The short answer is: probably yes, but it may be too complicated for a common user.
On November 16 Wired reported about a flaw in Amazon Key that could allow an unscrupulous individual to get into your home through the front door unnoticed. The only requirement is that they should be within your Wi-fi range.
The vulnerability should be fixed by now, and it appears that the immediate lesson to be learned is to secure your Wi-Fi network to prevent such a scenario. But what about other cases? Is it possible to make smart home devices secure with a robustly protected Wi-Fi network?
The Internet is full of tips and guides helping you to increase the protection of your wireless connection from intruders. Yet unfortunately they cannot guarantee complete protection.
Let me illustrate this point with a few examples of tips you may find out there.
1. Use WPA2 encryption with all the data that goes between your router and devices, since it is the most secure.
Well, it is, except the recently found KRACK vulnerability. While it can be fixed, it requires most Wi-Fi-enabled devices to be updated. If you own a 5-year-old router or a cheap Android phone, most likely, that these devices will remain forever vulnerable. (And I am not talking here about the possibility of not knowing about the KRACK vulnerability and the ways router firmware can be updated).
And if KRACK was found years after WPA2 was introduced, how can we be sure it has no other undiscovered vulnerabilities?
2. Change your Wi-Fi network name to something ordinary, or even make it hidden.
Some sites actually offer to name it something like “FBI Surveillance Van”, but I’d rather go with the model names of Wi-Fi devices like Chromecast or Sonos, which usually present less interest for intruders when emit their own Wi-Fi signals (because this means they are not connected to any other network).
The problem is there are tens of guides on how to find hidden networks within your range. And whatever your Wi-Fi name is, if the culprits want to hack it, they will do it.
3. Use strong passwords, especially for a router login.
One of the oldest crack apps called Wifiphisher works the next way: it copies the login screen of your router, creates a nearly identical wi-fi network and then intercepts your signal when you connect to your router. Then, you will be offered to confirm the automatic firmware upgrade, but for it you will need to type in your credentials. Voila, your strong password has been compromised.

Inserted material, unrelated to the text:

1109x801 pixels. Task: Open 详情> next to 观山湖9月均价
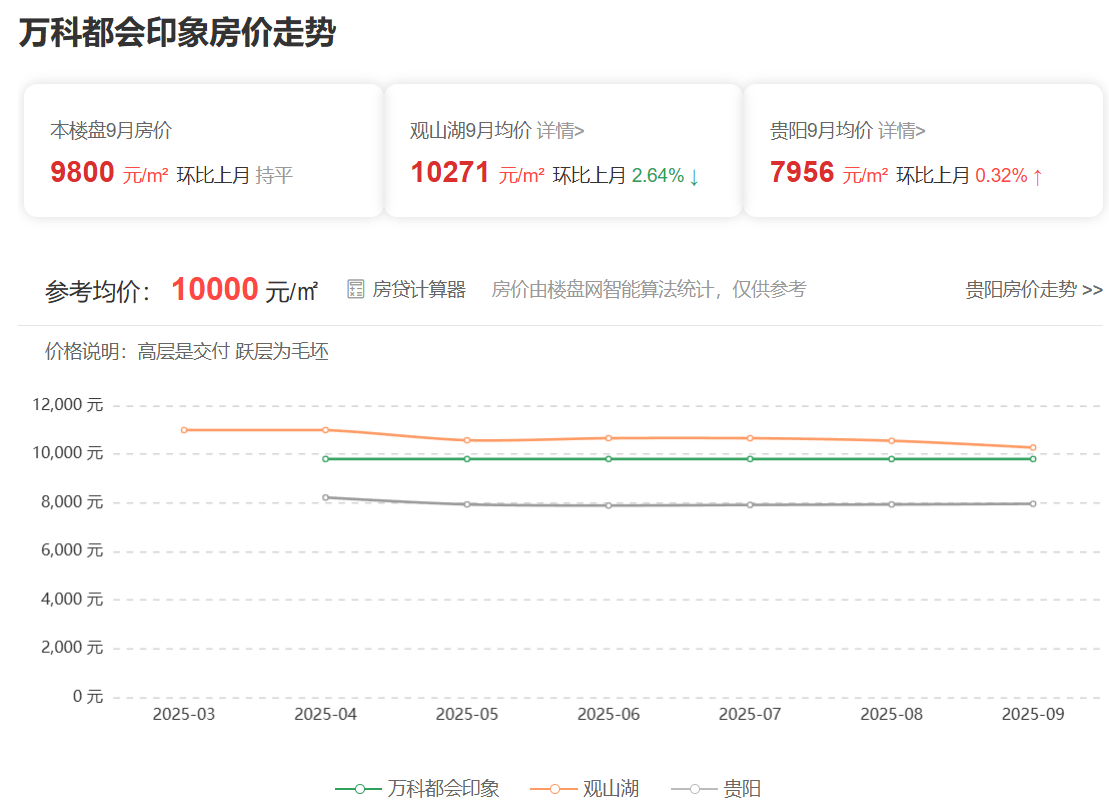(x=560, y=130)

And then there is the above-mentioned KRACK.
The point is strong passwords help prevent brute-force attacks, which is only one of numerous ways to get into your system.
4. You can set up your router to connect only the devices you know.
OK, but rogues can mimic your device (by Mac address spoofing, for instance) or simply enter your network through the vulnerability in one of your authorized devices.
For instance, it may be a malicious Android app. Not so long ago Reddit users noticed a clone of Whatsapp in Google Play. Its store page was nearly identical to the official messenger’s page. The publisher’s name had an extra unnoticeable space in its name. That app was downloaded >1M times before it changed its name and image.
Can you be sure that the next trustworthy app you’ll download will not actually be a clone?
If you think you are safe with your iPhone, think again. Just weeks ago, security experts found a Wi-Fi bug that would allow hackers to hijack your iPhone and install malicious apps. For more security holes that are found every now and then, simply visit the pages of every new iOS update.
For instance, the iOS 11 alone has brought patches to eleven vulnerabilities allowing maliciously crafted iBooks files, iMessage messages that crash the device, Exchange setup able to erase an iOS device and so on.
5. Keep all your connected devices up-to-date.
Again, that is just a nice practice to stay sure all the already found security issues are addressed. The yet unfound bugs will remain there.
Of course, there are more tips on the Internet. Turn off UPnP and Telnet, enable two-factor authorization and so on. But in the end you can never know if you did enough to protect your system. Why?
Because all these tips do not give you enough control over what is happening in your network.
It looks like the only way to be in control of everything that is going on in your network is to set up a firewall.
A firewall is a security system that manages all incoming and outgoing network traffic. In order to make the best use of it, you will need to dive deep into network security, learn your devices and apps pretty well, set up necessary rules and filters.
Moreover, to make it work 24/7, you will either need to keep your PC/Mac running at all times, or install a separate firewall device.
The good news is the market already offers a broad spectrum of such devices. And some of them are pretty simple in installation, setup and management.
The only question is:
Are you ready to get one more device in addition to your smart home setup and learn Network Security 101 just because your smart home devices are still vulnerable?